Bericht mit Bildern

Samstag | 03.10.09

Erntedankgottesdienst

Gemeinde Dresden-West

Erntedank erinnert uns an die Abhängigkeit des Menschen von dem Segen Gottes. Dieser Gottesdienst diente zugleich als Auftakt für verschiedene Projekte.


„Auf Seele, Gott zu loben! Gar herrlich steht sein Haus!
Er spannt den Himmel droben gleich einem Teppich aus.
Er fährt auf Wolkenwagen und Flammen sind sein Kleid.
Windfittiche ihn tragen zu Diensten ihm bereit.

Gott hat das Licht entzündet, er schuf des Himmels Heer.
Das Erdreich ward gegründet, gesondert Berg und Meer.
Die kühlen Brunnen quellen im jauchzend grünen Grund,
die klaren Wasser schnellen aus Schlucht und Bergesgrund.

Gott lässet Saaten werden zur Nahrung Mensch und Vieh.
Er bringet aus der Erden das Brot und sättigt sie.
Er sparet nicht an Güte, die Herzen zu erfreun.
Er schenkt die Zeit der Blüte, gibt Früchte, Öl und Wein.



Mit diesen Liedzeilen von Martha Müller-Zitzke aus dem Jahr 1947 wurde der diesjährige Erntedankgottesdienst eröffnet. Im Rund einer großen, wunderbar gedeckten Tafel hatten wir uns versammelt. Gemeinsamer Lobgesang und ein Gebet aus Psalm 111 nahmen uns hinein in das Feiern, dass Gott Leben schenkt.

Die Plätze waren einschließlich der Empore gut gefüllt – jung und alt, Gäste, Freunde, auch Teilnehmer des Projektes KIRCHE UNTERWEGS. Die Kinder waren mitten unter uns, lobten Gott auf ihre Weise und uns zur Freude – mit Liedern und Musik, Anne mit der Querflöte, Adrian am Klavier. Chorgesang mit Begleitung durch Tanja Rostowski am Klavier und Salome Schammer mit der Bratsche. Dann die bildhafte Einführung durch Rüdiger Müller in die Bibelgesprächsthematik des neues Jahresviertels: „Gottes Volk auf dem Weg."
Besondere Freude auch, den neuen Erdenbürger Elias und seine glücklichen, etwas übermüdeten Eltern dem Schutz Gottes segnend anzuvertrauen.
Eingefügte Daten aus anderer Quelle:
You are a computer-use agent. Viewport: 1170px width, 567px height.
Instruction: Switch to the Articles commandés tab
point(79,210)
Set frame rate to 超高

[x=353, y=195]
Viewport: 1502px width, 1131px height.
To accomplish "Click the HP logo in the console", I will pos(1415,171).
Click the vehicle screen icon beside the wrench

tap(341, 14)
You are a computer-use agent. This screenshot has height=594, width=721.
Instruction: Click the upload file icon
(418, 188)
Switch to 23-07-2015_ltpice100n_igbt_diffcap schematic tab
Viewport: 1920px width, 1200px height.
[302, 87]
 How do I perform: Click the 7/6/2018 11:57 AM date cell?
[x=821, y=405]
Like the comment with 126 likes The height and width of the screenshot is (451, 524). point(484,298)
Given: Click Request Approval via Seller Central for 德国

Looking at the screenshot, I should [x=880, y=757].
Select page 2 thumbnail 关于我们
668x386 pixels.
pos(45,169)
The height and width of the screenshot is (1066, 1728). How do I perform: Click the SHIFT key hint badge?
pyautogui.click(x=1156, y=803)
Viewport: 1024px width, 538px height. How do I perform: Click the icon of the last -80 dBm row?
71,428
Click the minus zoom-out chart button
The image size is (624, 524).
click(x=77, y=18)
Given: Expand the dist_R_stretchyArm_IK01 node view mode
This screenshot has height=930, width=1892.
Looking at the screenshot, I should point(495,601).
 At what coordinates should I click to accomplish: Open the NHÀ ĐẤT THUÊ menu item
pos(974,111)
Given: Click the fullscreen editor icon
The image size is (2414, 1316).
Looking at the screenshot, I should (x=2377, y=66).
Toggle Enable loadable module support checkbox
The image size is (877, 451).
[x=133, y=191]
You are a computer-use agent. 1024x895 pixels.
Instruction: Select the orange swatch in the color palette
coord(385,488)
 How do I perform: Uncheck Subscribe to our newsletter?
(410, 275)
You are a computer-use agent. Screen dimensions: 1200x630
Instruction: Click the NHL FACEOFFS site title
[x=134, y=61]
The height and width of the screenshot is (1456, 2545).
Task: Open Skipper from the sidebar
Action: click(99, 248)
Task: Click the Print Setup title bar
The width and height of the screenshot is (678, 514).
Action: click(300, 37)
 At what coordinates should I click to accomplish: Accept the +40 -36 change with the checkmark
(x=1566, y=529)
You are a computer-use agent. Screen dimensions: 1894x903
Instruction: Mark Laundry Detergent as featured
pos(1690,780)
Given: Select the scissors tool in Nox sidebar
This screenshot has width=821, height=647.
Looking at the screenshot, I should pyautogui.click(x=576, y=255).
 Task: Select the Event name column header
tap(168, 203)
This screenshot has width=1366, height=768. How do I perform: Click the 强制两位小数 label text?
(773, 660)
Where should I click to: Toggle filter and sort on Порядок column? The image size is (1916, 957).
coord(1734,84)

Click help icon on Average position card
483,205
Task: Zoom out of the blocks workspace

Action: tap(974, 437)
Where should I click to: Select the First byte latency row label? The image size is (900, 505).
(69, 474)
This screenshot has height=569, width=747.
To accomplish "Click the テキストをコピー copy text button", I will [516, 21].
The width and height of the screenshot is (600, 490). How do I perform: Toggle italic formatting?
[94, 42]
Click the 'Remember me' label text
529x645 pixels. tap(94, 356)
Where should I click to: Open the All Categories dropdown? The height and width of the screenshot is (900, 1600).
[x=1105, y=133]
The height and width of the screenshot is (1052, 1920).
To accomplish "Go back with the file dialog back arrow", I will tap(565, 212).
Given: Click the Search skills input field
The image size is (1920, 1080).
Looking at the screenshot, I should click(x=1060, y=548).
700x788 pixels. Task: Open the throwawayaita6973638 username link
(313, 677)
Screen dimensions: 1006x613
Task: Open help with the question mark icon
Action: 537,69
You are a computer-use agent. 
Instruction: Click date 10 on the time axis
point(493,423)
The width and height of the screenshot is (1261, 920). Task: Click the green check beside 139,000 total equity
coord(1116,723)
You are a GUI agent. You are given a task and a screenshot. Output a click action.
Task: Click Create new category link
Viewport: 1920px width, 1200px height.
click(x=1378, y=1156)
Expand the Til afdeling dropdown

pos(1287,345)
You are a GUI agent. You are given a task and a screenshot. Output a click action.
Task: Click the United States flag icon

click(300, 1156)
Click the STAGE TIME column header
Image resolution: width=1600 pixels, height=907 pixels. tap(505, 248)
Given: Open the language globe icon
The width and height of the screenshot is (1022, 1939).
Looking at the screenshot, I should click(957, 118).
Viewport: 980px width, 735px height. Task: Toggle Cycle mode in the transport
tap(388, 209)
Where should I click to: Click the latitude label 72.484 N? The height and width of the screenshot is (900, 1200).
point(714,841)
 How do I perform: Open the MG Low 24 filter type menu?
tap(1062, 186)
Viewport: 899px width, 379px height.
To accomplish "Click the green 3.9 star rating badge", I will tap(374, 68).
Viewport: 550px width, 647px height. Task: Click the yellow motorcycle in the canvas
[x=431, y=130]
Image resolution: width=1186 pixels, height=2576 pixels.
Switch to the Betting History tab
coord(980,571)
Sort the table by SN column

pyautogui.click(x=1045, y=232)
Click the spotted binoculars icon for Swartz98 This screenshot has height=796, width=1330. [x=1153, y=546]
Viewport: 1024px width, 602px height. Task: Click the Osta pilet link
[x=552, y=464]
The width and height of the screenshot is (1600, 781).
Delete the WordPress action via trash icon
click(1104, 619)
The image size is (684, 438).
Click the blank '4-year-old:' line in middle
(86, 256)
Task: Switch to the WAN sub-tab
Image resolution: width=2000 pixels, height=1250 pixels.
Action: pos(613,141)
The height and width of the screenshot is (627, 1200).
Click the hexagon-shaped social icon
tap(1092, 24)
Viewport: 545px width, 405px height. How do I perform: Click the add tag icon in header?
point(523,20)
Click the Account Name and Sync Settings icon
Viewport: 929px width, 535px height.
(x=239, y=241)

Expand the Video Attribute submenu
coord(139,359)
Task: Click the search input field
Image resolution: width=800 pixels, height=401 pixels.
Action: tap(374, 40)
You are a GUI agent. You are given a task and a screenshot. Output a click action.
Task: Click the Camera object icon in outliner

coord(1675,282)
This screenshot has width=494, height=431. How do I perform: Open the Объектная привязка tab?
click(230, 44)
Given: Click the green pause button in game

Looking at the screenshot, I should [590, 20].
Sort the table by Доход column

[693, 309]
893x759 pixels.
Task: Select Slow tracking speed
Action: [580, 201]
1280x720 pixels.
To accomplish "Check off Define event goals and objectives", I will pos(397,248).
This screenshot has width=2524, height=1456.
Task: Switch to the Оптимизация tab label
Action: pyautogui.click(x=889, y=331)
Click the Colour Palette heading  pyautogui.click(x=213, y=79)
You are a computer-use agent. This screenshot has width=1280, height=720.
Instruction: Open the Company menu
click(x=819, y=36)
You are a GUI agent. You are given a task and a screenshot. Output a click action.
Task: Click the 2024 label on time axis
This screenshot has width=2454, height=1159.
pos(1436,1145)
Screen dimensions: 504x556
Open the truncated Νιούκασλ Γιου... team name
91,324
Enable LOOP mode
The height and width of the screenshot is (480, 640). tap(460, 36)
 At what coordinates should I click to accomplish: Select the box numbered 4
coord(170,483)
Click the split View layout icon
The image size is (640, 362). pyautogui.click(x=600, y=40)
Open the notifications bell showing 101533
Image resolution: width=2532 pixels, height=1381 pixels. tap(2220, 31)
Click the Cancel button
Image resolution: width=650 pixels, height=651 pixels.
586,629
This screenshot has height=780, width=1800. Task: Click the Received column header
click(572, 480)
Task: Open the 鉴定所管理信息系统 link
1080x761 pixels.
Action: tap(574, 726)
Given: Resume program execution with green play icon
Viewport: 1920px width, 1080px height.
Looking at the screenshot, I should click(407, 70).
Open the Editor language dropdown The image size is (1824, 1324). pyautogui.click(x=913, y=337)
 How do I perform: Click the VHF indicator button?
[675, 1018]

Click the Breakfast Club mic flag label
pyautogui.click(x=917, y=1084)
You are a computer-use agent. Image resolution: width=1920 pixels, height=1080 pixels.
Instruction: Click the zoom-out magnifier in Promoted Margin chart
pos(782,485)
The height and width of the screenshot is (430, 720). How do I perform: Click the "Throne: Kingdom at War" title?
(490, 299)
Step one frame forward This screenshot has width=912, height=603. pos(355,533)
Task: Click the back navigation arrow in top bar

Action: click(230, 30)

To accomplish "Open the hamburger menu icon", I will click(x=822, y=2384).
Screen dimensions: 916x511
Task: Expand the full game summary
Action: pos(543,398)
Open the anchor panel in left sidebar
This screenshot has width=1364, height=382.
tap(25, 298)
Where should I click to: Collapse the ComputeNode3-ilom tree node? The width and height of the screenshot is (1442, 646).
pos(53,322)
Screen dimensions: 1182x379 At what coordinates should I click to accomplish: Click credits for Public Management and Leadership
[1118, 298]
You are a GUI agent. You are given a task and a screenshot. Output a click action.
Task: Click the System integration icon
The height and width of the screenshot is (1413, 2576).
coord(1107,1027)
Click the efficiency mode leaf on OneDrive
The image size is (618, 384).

Die Predigt wurde eine im wahrsten Sinn feurige Angelegenheit. „Auch ältere Menschen haben manche Dummheiten verzapft. Eine will ich euch von mir erzählen." 
Nicht nur die Kinder schwankten beim Zuhören zwischen Heiterkeit, Faszination und Erschrecken – große Augen und offene Münder sprachen eine deutliche Sprache. Ein Streichholz, dann brannte die Wiese, das nahe Wäldchen geriet in Gefahr... Letztlich nur noch die Flucht. „Und so geschieht es häufig mit unseren Worten", so Lothar Reiche, der die Predigt hielt. Ein kleines Wort zur falschen Zeit, und es kann zum Großbrand werden. Das war der gewählte Bibeltext dazu. Also bedenke, was du redest.

Nach dem Schlusssegen und einem letzten Chorlied waren wir alle eingeladen an die große verlockende Tafel. Und während es sich die Gemeinde in kleinen plaudernden Grüppchen gut schmecken ließ, rollte draußen das Fahrzeug der DRESDNER TAFEL heran, um die vielen Spenden zu laden. Die mitgebrachten Transportkisten reichten nicht aus, das Fahrzeug wurde letztlich gestopft. Ein kleiner Beitrag für Menschen unserer Stadt in Not.





Ein Dankeschön denen, die den Gottesdienstraum so wunderschön geschmückt, die Festtafel mit liebevoll zubereiteten Gaben gefüllt, das Gottesdienstprogramm mit Musik, Gesang und mit Worten der Hoffnung bereichert hatten. Und ein Dankeschön für die vielen Gaben zugunsten der DRESDNER TAFEL.









„Ein toller Gottesdienst." so meinte einer der Jugendlichen draußen vor dem Haus. Und ein anderer fügte hinzu: „Eine coole Sache, den Gabentisch Armen zu spenden – diese Idee nehme ich in meine Gemeinde mit!"